Diese im Jahre 1882 niedergeschriebenen Worte gehören zu den bedeutendsten der gesamten Geschichte und zeugen von einer wahrhaft außergewöhnlichen Weitsicht. Um ihre Tragweite zu ermessen, braucht man sich nur vorzustellen, irgendein im Exil lebender polnischer oder ukrainischer Patriot würde heutzutage „unwiderstehlichen Druck auf die internationale Politik“ propagieren! Der heute politische Emigrant ist ein Mensch ohne greifbare Hoffnung auf Erreichung seiner Ziele: er verkehrt in Cafés unter seinesgleichen und weiß sich vor Dankbarkeit kaum zu fassen, wenn der zweite Sekretär irgendeines Unterstaatssekretärs huldvoll geruht, ihn zu einer dreißigminütigen Unterredung zu empfangen. Als Pinsker die eben zitierten Worte niederschrieb, die man als Phantasien eines Spinners abtun würde, hätten die letzten sieben Jahrzehnte ihren prophetischen Charakter nicht bestätigt, war er ein obskurer jüdischer Emigrant in Berlin, den außerhalb der revolutionären Kreise kaum jemand kannte. Er wusste, wie der Zionismus triumphieren würde. Ganz offensichtlich verfügte die Verschwörung bereits zu einem Zeitpunkt, wo die Außenwelt noch nichts von ihrer Existenz ahnte, auch außerhalb Russlands über mächtige Unterstützer, und Pinsker wusste, mit welchen Methoden die Welt auf den Kopf gestellt werden sollte.
Als Chaim Weizmann dem Knabenalter entwuchs und seine Rolle zu spielen begann, hatten die Verschwörer die Karten also bereits gemischt. Dass wir hier so häufig von einer „Verschwörung“ sprechen, ist keineswegs auf eine persönliche Marotte unsererseits zurückzuführen, denn Dr. Weizmann verwendet das Wort mehrfach selbst. Da er Russland verabscheute, emigrierte er nach Deutschland, ohne dass ihn jemand daran gehindert hätte, doch der Anblick emanzipierter Juden beelendete ihn so sehr, dass in ihm alsbald Sehnsucht nach den russischen Ghettos aufwallte und er in seinen Ferien regelmäßig dorthin zurückkehrte, ehe er im Westen weiter „an der Verschwörung arbeitete“, wie er selbst schreibt.

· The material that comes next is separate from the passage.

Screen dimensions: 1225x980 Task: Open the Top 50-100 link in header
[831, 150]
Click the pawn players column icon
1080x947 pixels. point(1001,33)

An verschiedenen Universitäten des freien Westens führte er seinen Kampf für die „Entemanzipierung“ der europäischen Juden fort. Diese erkannten die Gefahr jedoch und begegneten den Ostjuden mit Furcht und Misstrauen.

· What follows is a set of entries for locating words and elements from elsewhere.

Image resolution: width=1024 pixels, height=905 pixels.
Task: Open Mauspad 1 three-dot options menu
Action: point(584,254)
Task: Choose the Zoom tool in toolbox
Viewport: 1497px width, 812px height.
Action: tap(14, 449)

Ein deutscher Jude namens Gabriel Rieser schleuderte den zionistischen Revolutionären aus Russland ins Gesicht: „Wir sind nicht hierher eingewandert, wir sind hier geboren, und weil wir hier geboren sind, streben wir nicht nach einer Heimstatt anderswo; wir sind entweder Deutsche oder heimatlos.“ Auch die Rabbiner des Reformjudentums ließen die Zionisten abblitzen: „Der Idee des Messias verdient in unseren Gebeten ein Ehrenrang, doch die Bitte um unsere Rückkehr in das Land unserer Väter und die Wiederherstellung eines jüdischen Staates darf darin keinen Platz haben.“
Diese Juden bemühten sich zu halten, was der Sanhedrin Napoleon versprochen hatte. Sie hatten Frieden mit der Menschheit geschlossen, und es schien ausgeschlossen, dass es den Talmudisten gelingen würde, sie wie einst Nehemiah in eine neue Knechtschaft zu führen. Dr. Kastein registriert mit Entsetzen, dass am Ende des 19. Jahrhunderts jeder fünfte jüdische Mensch einen nichtjüdischen Partner heiratete; mit noch größerem Entsetzen vermeldet er, dass „an allen Fronten Juden gegen Juden standen; dies war eine Tragödie, die sich wiederholen wird, solange Juden gezwungen sind, ihre Pflichten als Bürger des Landes, wo sie leben, zu erfüllen“.
Die Schatten der neuen talmudistischen Gefangenschaft lagen schon weit bedrohlicher über den Juden des Westens, als sie ahnten. Die jahrzehntelange zähe Untergrundarbeit der Weisen in Russland trug ihre Früchte, und als das Ende des Jahrhunderts nahte, waren sie bereit, „unwiderstehlichen Druck auf die internationale Politik der Gegenwart auszuüben“. Spezialist Nummer eins auf diesem Gebiet war der wandernde „Premierminister“ des Zionismus, der junge Chaim Weizmann, der zum Zeitpunkt, wo sich Monks Leben seinem Ende näherte, von einer europäischen Stadt und Universität zur anderen pilgerte – von Darmstadt nach Berlin und später nach Genf – und überall Zeitbomben legte, die dann im 20. Jahrhundert explodieren sollten.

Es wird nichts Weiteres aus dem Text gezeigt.